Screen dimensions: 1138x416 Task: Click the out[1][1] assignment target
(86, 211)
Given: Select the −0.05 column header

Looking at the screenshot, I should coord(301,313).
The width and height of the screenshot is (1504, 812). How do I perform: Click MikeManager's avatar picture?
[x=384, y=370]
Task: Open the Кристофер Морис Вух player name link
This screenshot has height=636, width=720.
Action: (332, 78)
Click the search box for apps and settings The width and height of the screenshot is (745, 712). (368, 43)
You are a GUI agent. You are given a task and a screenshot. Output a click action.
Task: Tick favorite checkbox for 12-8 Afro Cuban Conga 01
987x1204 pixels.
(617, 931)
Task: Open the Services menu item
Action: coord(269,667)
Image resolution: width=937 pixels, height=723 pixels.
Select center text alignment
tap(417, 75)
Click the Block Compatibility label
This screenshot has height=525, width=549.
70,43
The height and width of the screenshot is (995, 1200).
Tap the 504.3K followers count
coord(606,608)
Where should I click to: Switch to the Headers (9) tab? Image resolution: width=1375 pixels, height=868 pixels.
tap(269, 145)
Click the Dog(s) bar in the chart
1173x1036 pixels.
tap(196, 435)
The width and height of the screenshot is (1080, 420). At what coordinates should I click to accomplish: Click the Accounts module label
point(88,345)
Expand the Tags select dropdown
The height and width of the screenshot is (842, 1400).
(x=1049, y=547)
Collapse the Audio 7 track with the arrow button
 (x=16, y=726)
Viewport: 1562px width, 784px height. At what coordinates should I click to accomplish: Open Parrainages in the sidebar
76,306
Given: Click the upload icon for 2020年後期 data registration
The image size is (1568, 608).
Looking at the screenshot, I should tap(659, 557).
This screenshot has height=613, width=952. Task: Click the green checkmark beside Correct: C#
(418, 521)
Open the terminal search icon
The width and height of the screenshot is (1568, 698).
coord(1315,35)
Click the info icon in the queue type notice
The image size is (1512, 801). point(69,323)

> What the exercise asks
Starting at the line with "Where should I" and ending at the line with "Expand the Tags select dropdown", print each line of the listing above exactly, with no other lines.

> Written solution
Where should I click to: Switch to the Headers (9) tab? Image resolution: width=1375 pixels, height=868 pixels.
tap(269, 145)
Click the Dog(s) bar in the chart
1173x1036 pixels.
tap(196, 435)
The width and height of the screenshot is (1080, 420). At what coordinates should I click to accomplish: Click the Accounts module label
point(88,345)
Expand the Tags select dropdown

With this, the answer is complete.